:: Records for the exercise

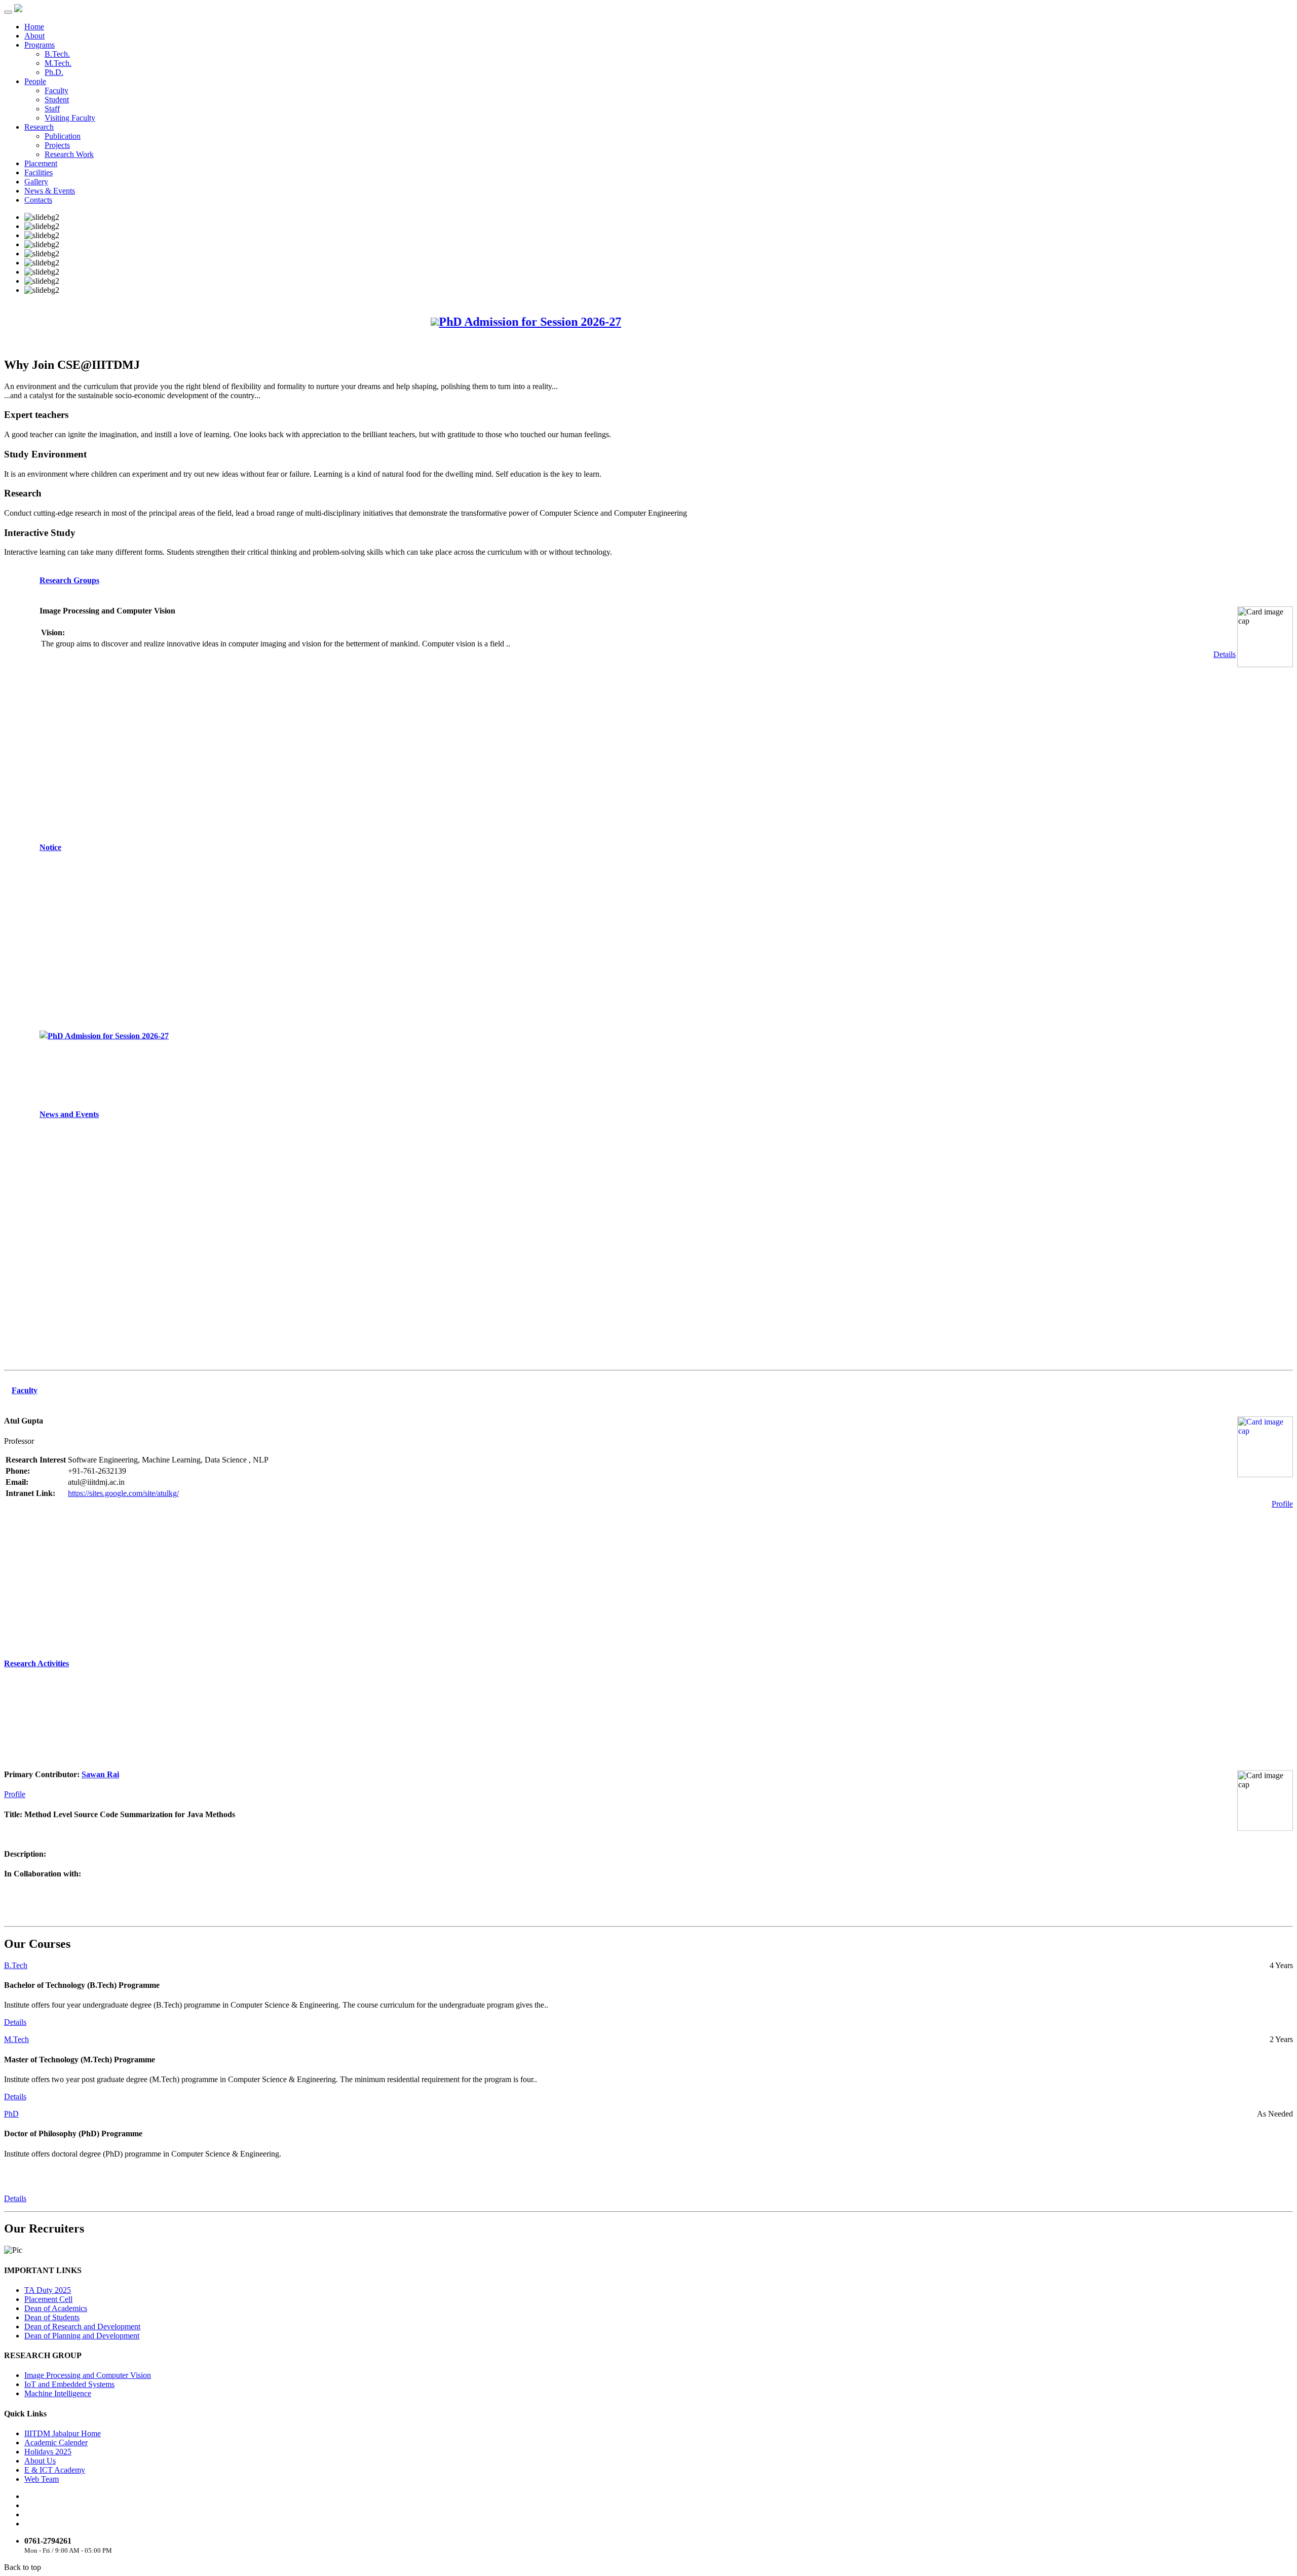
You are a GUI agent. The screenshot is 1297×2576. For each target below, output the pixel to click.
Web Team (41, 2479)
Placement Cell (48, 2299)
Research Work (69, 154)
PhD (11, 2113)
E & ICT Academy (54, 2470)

::::

§ **Task statement**: Pictures omitted, give the entries again exactly.

§ **Solved exercise**:
You are a GUI agent. The screenshot is 1297×2576. For each target below, output the pixel to click.
Web Team (41, 2479)
Placement Cell (48, 2299)
Research Work (69, 154)
PhD (11, 2113)
E & ICT Academy (54, 2470)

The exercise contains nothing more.